The adsorption of amyloidogenic peptides, amyloid beta 1-40 (Aβ), alpha-synuclein (α-syn), and beta 2 microglobulin (β2m), was attempted over the surface of nano-gold colloidal particles, ranging from d = 10 to 100 nm in diameter (). The spectroscopic inspection between pH 2 and pH 12 successfully extracted the critical pH point (pH) at which the color change of the amyloidogenic peptide-coated nano-gold colloids occurred due to aggregation of the nano-gold colloids. The change in surface property caused by the degree of peptide coverage was hypothesized to reflect the ΔpH, which is the difference in pH between bare gold colloids and peptide coated gold colloids. The coverage ratio (Θ) for all amyloidogenic peptides over gold colloid of different sizes was extracted by assuming Θ = 0 at ΔpH = 0. Remarkably, Θ was found to have a nano-gold colloidal size dependence, however, this nano-size dependence was not simply correlated with . The geometric analysis and simulation of reproducing Θ was conducted by assuming a prolate shape of all amyloidogenic peptides. The simulation concluded that a spiking-out orientation of a prolate was required in order to reproduce the extracted Θ. The involvement of a secondary layer was suggested; this secondary layer was considered to be due to the networking of the peptides. An extracted average distance of networking between adjacent gold colloids supports the binding of peptides as if they are "entangled" and enclosed in an interfacial distance that was found to be approximately 2 nm. The complex nano-size dependence of Θ was explained by available spacing between adjacent prolates. When the secondary layer was formed, Aβ and α-syn possessed a higher affinity to a partially negative nano-gold colloidal surface. However, β2m peptides tend to interact with each other. This difference was explained by the difference in partial charge distribution over a monomer. Both Aβ and α-syn are considered to have a partial charge (especially δ+) distribution centering around the prolate axis. The β2m, however, possesses a distorted charge distribution. For a lower Θ (i.e., Θ <0.5), a prolate was assumed to conduct a gyration motion, maintaining the spiking-out orientation to fill in the unoccupied space with a tilting angle ranging between 5° and 58° depending on the nano-scale and peptide coated to the gold colloid.

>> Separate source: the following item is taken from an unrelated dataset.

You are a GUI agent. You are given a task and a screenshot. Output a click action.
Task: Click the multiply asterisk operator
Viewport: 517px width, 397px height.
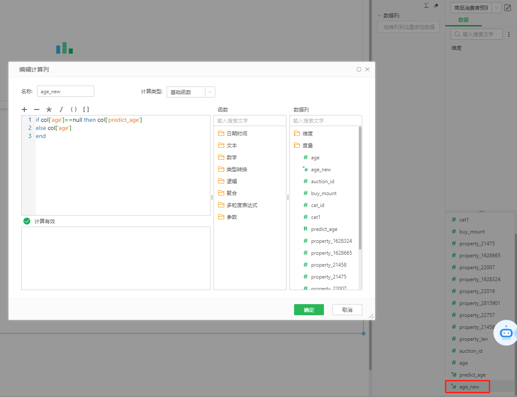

尝试在直径为 10 至 100nm 的纳米金胶体颗粒表面吸附淀粉样肽,包括淀粉样β 1-40(Aβ)、α-突触核蛋白(α-syn)和β2 微球蛋白(β2m)。在 pH 2 到 pH 12 之间的光谱检测成功地提取了关键 pH 点(pH),即由于纳米金胶体的聚集,淀粉样肽包覆的纳米金胶体的颜色发生变化。由肽覆盖率引起的表面性质变化被假设反映了ΔpH,即裸金胶体和肽包覆金胶体之间的 pH 差异。通过假设在ΔpH=0 时Θ=0,提取了所有淀粉样肽在不同尺寸金胶体上的覆盖率(Θ)。值得注意的是,Θ 被发现与纳米金胶体尺寸有关,但这种纳米尺寸的依赖性并不简单地与相关。通过假设所有淀粉样肽均为长形,对Θ的重现几何分析和模拟进行了。模拟得出的结论是,需要一个长形的尖刺取向,才能重现提取的Θ。建议涉及一个二级层;这个二级层被认为是由于肽的网络。提取相邻金胶体之间的网络平均距离支持肽的结合,就好像它们“缠绕”并包含在大约 2nm 的界面距离内。Θ 的复杂纳米尺寸依赖性由相邻长形之间的可用间距解释。当形成二级层时,Aβ 和 α-syn 对部分负电的纳米金胶体表面具有更高的亲和力。然而,β2m 肽倾向于相互作用。这种差异可以通过单体上的部分电荷分布差异来解释。Aβ 和 α-syn 都被认为具有部分电荷(特别是δ+)分布,围绕长形轴集中。然而,β2m 具有扭曲的电荷分布。对于较低的Θ(即Θ<0.5),假设长形进行回旋运动,保持尖刺取向,用 5°至 58°的倾斜角度填充未占据的空间,这取决于纳米尺度和肽涂覆到金胶体上的程度。